> ZADANIA I ĆWICZENIA:
1. Odpowiedz na pytania do artykułu o ośrodku sióstr boromeuszek:
(a) Kim była dyrektorka ośrodka?
(b) W jakim mieście znajduje się ośrodek?
(c) Od którego roku prowadzono w nim dom dziecka?
2. Dopisz dalszy ciąg artykułu o ośrodku sióstr boromeuszek w Zabrzu, zaczynając od miejsca po jego ostatnim zdaniu.

═══ ARTYKUŁ ═══

- Wygłupiałem się i dostawałem wciry. Raz się nawet zbuntowałem i powiedziałem: nie chcę waszego Boga, co to jest za Bóg? - tak wspomina swoje dzieciństwo w placówce u sióstr boromeuszek jeden z wychowanków, z którym rozmawiał reporter "Czarno na białym". Dzieci miały być w ośrodku systematycznie gwałcone, bite i poniżane, a wszystko za przyzwoleniem jego dyrektorki - siostry Bernadetty. Dziś sąd ma zdecydować, czy siostra trafi do więzienia.
W Specjalnym Ośrodku Wychowawczym Zgromadzenia Sióstr Boromeuszek w Zabrzu od 1991 roku prowadzono dom dziecka oraz opiekowano się chorymi i biednymi dziećmi z całego miasta.

═══ REKORDY ZBIORU DANYCH ═══

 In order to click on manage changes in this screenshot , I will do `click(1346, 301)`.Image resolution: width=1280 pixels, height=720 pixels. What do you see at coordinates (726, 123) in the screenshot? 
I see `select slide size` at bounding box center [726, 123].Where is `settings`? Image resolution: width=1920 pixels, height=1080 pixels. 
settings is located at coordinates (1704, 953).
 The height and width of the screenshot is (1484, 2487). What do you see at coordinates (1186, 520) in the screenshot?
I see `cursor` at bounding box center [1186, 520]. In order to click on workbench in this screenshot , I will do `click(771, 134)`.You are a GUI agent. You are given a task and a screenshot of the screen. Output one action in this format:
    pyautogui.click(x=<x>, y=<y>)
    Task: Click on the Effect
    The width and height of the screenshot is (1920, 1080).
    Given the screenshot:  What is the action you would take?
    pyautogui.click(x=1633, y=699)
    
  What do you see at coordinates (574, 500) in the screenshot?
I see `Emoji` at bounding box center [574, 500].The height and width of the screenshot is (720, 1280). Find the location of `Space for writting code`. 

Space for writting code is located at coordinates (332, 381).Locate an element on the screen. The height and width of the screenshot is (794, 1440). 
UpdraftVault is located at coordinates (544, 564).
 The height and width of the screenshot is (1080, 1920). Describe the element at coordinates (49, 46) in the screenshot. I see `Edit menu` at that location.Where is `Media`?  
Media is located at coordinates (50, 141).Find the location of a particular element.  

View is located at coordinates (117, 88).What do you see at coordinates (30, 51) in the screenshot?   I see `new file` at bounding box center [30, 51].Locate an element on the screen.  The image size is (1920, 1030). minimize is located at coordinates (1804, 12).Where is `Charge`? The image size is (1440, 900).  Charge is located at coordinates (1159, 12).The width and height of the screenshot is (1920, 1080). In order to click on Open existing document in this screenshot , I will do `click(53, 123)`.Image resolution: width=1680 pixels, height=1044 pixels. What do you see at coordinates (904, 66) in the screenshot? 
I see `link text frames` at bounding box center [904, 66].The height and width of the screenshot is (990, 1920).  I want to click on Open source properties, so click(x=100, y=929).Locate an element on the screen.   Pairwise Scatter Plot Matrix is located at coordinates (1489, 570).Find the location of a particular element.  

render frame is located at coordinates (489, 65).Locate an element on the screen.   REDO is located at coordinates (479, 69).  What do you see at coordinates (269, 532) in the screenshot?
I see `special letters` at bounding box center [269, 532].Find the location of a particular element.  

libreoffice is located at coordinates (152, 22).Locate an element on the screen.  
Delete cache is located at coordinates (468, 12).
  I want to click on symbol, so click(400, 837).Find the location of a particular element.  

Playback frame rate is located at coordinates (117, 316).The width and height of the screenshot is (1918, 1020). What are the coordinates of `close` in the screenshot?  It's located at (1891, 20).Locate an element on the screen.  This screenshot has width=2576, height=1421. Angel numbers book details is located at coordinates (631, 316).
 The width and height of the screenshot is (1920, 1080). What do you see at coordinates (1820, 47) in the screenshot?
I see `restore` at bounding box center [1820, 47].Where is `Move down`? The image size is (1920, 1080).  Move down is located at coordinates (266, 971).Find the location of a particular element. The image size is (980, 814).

═══

> ODPOWIEDZI DO ZADAŃ:
1.
(a) Siostrą Bernadettą.
(b) W Zabrzu.
(c) Od 1991 roku.

2.
To właśnie tam Agnieszka F., znana bardziej jako siostra Bernadetta, miała przez kilkanaście lat znęcać się psychicznie i fizycznie nad swoimi wychowankami, podżegać do aktów pedofilskich oraz nakłaniać starsze dzieci do przemocy fizycznej.
"Nie chcę waszego Boga, co to jest za Bóg"
Praktyki "wychowawcze" stosowane w ośrodku sióstr boromeuszek wspomina w rozmowie z reporterem "Czarno na białym" ich były wychowanek - Rafał Franciszczak.
- Ja się wygłupiałem i dostawałem wciry, nawet raz się zbuntowałem i powiedziałem: nie chcę waszego Boga, co to jest za Bóg, nie będę w niego wierzył. Dostałem w pysk i odpowiedź: ten Bóg jest moim oblubieńcem. Tylko tyle - opowiada mężczyzna.
"Dostał prętem po gardle i nie umiał po tym mówić "
Rafał Franciszczak do ośrodka trafił jako dwuletnie dziecko. Jego wychowawczynią była skazana Bogumiła Ł. czyli siostra Franciszka.
Jak podkreśla mężczyzna, dzieci były w ośrodku systematycznie i brutalnie karane. - Zawiniłeś i dostawałeś np. pięć uderzeń w łapę, no i to się przedawniło, potem siostra czekała, czekała i nagle cię chwyciła i powiedziała: masz 50 batów - wspomina Franciszczak.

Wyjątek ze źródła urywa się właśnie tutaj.